- Exercise description: Below are the records; give again exactly the line with "Rotate the page view clockwise", the line with "Open the Project", and each line that lies between them, and nothing besides.

- The data:
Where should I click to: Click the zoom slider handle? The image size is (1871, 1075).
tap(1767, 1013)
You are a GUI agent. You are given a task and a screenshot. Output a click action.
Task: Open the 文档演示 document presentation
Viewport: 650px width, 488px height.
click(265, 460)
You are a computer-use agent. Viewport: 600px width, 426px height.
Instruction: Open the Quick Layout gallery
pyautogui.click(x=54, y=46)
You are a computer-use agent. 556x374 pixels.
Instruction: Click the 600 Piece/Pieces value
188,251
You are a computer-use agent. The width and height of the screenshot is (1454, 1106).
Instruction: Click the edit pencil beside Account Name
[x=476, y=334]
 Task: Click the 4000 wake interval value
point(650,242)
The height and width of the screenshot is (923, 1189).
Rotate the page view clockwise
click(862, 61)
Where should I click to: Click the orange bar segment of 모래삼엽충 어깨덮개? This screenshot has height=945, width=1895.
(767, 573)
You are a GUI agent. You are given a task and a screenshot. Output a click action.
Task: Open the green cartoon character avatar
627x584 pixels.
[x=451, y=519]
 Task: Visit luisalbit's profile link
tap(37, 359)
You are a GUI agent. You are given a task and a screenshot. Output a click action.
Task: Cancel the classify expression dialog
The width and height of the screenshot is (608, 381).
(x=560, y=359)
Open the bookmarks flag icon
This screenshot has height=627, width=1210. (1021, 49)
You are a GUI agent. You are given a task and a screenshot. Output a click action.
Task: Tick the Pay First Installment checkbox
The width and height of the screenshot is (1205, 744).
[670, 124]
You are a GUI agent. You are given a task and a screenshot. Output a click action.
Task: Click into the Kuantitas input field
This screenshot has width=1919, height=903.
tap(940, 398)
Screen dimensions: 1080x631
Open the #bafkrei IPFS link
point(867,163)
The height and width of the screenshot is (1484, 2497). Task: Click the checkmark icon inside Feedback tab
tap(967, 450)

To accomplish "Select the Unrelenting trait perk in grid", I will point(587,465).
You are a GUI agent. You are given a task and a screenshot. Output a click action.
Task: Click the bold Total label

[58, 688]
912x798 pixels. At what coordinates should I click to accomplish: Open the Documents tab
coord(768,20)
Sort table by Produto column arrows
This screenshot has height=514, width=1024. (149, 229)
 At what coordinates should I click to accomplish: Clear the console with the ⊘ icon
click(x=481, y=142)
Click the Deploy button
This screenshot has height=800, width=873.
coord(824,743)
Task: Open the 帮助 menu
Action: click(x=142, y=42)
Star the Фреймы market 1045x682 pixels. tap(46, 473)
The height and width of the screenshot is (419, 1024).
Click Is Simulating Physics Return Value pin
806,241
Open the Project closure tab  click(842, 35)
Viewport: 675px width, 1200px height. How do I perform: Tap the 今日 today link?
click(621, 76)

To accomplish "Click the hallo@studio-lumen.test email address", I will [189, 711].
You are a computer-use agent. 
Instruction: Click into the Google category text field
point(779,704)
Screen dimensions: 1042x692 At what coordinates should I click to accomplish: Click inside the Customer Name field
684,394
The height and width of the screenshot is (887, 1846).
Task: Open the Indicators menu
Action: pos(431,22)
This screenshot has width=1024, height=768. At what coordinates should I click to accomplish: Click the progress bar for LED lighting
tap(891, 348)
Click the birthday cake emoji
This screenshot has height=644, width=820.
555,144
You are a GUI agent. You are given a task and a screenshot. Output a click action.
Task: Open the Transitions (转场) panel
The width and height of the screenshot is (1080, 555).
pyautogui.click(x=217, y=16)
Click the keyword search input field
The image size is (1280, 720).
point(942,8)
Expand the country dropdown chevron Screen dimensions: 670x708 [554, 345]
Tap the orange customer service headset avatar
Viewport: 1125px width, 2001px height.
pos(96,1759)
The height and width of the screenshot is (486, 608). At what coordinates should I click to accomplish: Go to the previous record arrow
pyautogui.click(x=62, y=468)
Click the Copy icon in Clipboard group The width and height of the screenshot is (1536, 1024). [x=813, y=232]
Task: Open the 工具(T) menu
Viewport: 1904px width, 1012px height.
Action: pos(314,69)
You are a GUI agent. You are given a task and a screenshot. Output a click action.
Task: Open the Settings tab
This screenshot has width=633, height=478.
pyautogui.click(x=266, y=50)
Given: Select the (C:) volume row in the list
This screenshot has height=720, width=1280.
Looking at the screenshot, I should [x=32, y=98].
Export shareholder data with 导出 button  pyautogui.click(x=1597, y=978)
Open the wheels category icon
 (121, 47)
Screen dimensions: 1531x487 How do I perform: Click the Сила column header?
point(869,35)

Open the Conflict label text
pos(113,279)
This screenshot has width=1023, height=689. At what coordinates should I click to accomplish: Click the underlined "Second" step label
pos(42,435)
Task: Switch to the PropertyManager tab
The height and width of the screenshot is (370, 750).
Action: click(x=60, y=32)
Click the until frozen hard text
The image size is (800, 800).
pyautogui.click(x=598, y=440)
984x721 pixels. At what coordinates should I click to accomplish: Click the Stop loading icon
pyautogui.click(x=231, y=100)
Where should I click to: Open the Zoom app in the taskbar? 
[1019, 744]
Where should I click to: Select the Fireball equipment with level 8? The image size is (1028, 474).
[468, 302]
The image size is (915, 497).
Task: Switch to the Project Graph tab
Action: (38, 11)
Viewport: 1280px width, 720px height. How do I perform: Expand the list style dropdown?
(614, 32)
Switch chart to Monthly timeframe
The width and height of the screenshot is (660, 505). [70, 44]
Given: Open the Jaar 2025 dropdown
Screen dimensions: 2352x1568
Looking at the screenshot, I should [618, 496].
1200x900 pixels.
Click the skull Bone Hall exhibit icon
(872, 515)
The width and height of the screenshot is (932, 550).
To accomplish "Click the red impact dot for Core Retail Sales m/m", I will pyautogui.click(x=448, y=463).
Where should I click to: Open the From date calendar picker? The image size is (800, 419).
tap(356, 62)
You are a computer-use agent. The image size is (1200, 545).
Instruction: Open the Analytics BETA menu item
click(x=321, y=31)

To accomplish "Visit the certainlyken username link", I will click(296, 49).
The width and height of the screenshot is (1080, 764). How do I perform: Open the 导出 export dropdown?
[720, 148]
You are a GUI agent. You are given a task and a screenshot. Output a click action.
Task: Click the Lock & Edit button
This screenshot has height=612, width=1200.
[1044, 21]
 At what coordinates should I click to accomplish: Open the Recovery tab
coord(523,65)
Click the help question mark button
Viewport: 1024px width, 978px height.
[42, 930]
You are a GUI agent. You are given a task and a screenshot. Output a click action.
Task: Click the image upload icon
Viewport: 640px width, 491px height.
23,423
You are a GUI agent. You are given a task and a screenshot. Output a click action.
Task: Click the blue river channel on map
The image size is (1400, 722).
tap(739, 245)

- Solution for this exercise:
Rotate the page view clockwise
click(862, 61)
Where should I click to: Click the orange bar segment of 모래삼엽충 어깨덮개? This screenshot has height=945, width=1895.
(767, 573)
You are a GUI agent. You are given a task and a screenshot. Output a click action.
Task: Open the green cartoon character avatar
627x584 pixels.
[x=451, y=519]
 Task: Visit luisalbit's profile link
tap(37, 359)
You are a GUI agent. You are given a task and a screenshot. Output a click action.
Task: Cancel the classify expression dialog
The width and height of the screenshot is (608, 381).
(x=560, y=359)
Open the bookmarks flag icon
This screenshot has height=627, width=1210. (1021, 49)
You are a GUI agent. You are given a task and a screenshot. Output a click action.
Task: Tick the Pay First Installment checkbox
The width and height of the screenshot is (1205, 744).
[670, 124]
You are a GUI agent. You are given a task and a screenshot. Output a click action.
Task: Click into the Kuantitas input field
This screenshot has width=1919, height=903.
tap(940, 398)
Screen dimensions: 1080x631
Open the #bafkrei IPFS link
point(867,163)
The height and width of the screenshot is (1484, 2497). Task: Click the checkmark icon inside Feedback tab
tap(967, 450)

To accomplish "Select the Unrelenting trait perk in grid", I will point(587,465).
You are a GUI agent. You are given a task and a screenshot. Output a click action.
Task: Click the bold Total label

[58, 688]
912x798 pixels. At what coordinates should I click to accomplish: Open the Documents tab
coord(768,20)
Sort table by Produto column arrows
This screenshot has height=514, width=1024. (149, 229)
 At what coordinates should I click to accomplish: Clear the console with the ⊘ icon
click(x=481, y=142)
Click the Deploy button
This screenshot has height=800, width=873.
coord(824,743)
Task: Open the 帮助 menu
Action: click(x=142, y=42)
Star the Фреймы market 1045x682 pixels. tap(46, 473)
The height and width of the screenshot is (419, 1024).
Click Is Simulating Physics Return Value pin
806,241
Open the Project closure tab  click(842, 35)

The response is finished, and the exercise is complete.